*WHAT IS BEING ASKED*.
Give the material below, from the line that contains "Image resolution: width=1366" up to and including the line that contains "pos(184,684)", as a Markdown table with a Row column for the row number and a Text column for the line, leaving out blank lines.

____________

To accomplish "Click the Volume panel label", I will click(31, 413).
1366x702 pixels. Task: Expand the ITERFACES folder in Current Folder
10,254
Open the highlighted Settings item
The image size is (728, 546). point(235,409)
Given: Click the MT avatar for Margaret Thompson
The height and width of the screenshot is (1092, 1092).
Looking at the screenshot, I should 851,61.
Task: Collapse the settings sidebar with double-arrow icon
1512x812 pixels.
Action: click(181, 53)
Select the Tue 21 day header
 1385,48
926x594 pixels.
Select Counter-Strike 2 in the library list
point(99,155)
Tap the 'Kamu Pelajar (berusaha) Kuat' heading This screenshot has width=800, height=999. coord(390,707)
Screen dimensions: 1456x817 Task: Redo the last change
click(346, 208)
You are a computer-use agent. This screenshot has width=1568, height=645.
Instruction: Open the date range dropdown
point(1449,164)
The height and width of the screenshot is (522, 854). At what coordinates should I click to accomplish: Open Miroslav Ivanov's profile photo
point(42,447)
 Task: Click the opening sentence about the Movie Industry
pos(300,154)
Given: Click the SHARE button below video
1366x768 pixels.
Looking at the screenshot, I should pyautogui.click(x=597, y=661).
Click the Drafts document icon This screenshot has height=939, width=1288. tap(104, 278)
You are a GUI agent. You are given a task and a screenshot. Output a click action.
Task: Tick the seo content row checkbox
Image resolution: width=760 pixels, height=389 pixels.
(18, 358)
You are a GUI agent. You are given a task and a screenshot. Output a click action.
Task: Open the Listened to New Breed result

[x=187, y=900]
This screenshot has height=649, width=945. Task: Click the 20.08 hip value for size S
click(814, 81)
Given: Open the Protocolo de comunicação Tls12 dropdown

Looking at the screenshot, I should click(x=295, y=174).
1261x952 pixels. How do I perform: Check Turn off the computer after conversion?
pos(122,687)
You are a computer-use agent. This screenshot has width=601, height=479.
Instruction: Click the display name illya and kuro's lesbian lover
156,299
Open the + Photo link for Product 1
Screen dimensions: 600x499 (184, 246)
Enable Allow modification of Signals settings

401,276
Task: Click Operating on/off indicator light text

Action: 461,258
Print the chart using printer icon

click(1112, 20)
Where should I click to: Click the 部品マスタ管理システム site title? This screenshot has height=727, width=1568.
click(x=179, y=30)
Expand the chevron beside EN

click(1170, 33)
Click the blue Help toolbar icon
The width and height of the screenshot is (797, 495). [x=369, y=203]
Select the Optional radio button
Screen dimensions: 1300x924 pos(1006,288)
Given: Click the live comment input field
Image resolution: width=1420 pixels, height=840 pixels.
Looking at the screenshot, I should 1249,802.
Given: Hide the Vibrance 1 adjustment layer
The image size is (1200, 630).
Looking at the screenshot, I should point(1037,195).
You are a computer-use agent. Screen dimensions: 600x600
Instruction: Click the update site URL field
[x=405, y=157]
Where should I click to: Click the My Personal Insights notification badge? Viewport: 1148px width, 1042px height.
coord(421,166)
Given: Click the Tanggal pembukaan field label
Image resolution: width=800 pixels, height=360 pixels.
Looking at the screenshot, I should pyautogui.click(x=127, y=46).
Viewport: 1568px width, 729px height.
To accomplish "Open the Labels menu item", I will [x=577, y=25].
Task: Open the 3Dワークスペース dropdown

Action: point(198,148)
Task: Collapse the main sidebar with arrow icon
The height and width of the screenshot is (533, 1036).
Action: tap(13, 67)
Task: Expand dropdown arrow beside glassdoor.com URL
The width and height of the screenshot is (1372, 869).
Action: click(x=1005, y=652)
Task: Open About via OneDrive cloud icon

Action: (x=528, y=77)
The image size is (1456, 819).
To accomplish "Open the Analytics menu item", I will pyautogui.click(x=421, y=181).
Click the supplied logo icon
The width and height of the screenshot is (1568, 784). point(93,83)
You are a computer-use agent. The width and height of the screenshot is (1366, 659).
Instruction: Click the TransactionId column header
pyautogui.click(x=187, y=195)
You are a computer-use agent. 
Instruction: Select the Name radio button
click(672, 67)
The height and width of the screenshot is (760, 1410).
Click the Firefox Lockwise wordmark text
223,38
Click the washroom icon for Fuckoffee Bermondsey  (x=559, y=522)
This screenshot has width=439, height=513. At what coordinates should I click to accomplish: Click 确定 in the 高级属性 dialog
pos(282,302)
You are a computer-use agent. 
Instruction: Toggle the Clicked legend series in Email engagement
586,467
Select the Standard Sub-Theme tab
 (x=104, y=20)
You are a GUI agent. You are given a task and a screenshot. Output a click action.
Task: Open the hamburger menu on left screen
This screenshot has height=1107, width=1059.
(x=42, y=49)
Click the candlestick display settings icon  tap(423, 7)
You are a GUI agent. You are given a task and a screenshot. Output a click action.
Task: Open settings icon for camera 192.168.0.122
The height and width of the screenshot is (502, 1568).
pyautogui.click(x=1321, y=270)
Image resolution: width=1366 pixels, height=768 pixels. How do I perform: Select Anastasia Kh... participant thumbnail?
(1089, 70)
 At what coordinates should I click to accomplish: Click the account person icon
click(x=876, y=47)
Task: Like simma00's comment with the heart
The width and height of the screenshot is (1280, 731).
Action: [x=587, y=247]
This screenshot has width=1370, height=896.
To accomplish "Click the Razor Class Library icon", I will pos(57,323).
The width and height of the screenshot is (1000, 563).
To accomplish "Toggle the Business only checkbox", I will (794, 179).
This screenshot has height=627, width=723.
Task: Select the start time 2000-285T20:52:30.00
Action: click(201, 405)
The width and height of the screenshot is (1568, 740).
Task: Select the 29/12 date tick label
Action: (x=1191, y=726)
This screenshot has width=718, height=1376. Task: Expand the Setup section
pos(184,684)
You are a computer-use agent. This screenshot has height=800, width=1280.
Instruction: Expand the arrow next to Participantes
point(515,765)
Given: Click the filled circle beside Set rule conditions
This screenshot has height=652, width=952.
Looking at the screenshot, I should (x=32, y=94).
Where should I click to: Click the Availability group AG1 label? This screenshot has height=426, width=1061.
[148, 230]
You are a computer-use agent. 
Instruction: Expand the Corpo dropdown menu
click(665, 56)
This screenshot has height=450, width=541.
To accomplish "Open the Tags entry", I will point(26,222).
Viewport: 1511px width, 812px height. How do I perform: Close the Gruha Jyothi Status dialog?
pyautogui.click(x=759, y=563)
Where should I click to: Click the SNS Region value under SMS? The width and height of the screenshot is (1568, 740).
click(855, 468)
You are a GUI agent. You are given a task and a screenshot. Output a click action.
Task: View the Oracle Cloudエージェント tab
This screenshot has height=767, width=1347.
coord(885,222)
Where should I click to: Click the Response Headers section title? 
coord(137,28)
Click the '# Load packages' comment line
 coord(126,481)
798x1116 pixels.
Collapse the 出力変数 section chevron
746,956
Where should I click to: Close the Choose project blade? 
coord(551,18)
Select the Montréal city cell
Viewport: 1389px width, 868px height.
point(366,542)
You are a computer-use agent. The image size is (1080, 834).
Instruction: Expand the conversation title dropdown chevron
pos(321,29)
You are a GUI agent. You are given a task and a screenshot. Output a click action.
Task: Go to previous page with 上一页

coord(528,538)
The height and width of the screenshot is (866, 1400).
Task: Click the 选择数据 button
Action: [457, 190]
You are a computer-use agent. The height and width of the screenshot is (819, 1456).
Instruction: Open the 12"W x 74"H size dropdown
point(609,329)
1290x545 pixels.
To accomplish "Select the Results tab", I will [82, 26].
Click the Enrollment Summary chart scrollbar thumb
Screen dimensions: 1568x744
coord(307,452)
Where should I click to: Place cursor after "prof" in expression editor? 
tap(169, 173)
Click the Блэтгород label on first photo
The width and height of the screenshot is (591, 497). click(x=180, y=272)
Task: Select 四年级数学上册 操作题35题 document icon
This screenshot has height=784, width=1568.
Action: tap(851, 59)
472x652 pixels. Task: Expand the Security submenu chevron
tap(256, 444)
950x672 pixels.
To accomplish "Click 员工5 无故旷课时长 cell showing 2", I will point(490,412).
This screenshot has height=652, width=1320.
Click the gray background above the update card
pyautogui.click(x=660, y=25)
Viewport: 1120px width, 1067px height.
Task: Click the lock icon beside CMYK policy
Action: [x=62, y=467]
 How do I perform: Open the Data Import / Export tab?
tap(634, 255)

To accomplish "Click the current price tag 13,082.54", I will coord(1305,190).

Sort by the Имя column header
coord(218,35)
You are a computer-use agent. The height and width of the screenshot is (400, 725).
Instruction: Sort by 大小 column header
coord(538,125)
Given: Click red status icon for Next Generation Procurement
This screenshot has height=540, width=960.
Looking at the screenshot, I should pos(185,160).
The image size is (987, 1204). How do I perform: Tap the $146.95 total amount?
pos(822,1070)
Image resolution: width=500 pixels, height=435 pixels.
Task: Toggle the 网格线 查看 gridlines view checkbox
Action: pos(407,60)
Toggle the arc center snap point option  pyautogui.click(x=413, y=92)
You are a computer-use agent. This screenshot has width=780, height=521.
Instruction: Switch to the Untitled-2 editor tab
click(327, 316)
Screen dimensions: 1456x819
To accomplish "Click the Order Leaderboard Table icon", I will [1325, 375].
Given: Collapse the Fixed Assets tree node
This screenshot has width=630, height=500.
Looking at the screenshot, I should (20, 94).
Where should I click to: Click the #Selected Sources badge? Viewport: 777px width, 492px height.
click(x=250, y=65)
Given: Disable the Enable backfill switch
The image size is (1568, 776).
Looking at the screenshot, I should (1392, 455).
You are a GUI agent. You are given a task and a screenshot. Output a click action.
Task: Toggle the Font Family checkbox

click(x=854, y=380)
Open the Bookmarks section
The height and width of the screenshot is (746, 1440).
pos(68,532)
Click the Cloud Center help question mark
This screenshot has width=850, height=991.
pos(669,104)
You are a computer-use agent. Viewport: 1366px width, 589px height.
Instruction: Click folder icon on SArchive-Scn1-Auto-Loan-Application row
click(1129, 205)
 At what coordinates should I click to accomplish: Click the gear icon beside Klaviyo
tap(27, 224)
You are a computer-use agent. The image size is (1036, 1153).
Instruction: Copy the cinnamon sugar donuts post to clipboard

____________

*SOLUTION*.
| Row | Text |
|---|---|
| 1 | Image resolution: width=1366 pixels, height=768 pixels. How do I perform: Select Anastasia Kh... participant thumbnail? |
| 2 | (1089, 70) |
| 3 |  At what coordinates should I click to accomplish: Click the account person icon |
| 4 | click(x=876, y=47) |
| 5 | Task: Like simma00's comment with the heart |
| 6 | The width and height of the screenshot is (1280, 731). |
| 7 | Action: [x=587, y=247] |
| 8 | This screenshot has width=1370, height=896. |
| 9 | To accomplish "Click the Razor Class Library icon", I will pos(57,323). |
| 10 | The width and height of the screenshot is (1000, 563). |
| 11 | To accomplish "Toggle the Business only checkbox", I will (794, 179). |
| 12 | This screenshot has height=627, width=723. |
| 13 | Task: Select the start time 2000-285T20:52:30.00 |
| 14 | Action: click(201, 405) |
| 15 | The width and height of the screenshot is (1568, 740). |
| 16 | Task: Select the 29/12 date tick label |
| 17 | Action: (x=1191, y=726) |
| 18 | This screenshot has width=718, height=1376. Task: Expand the Setup section |
| 19 | pos(184,684) |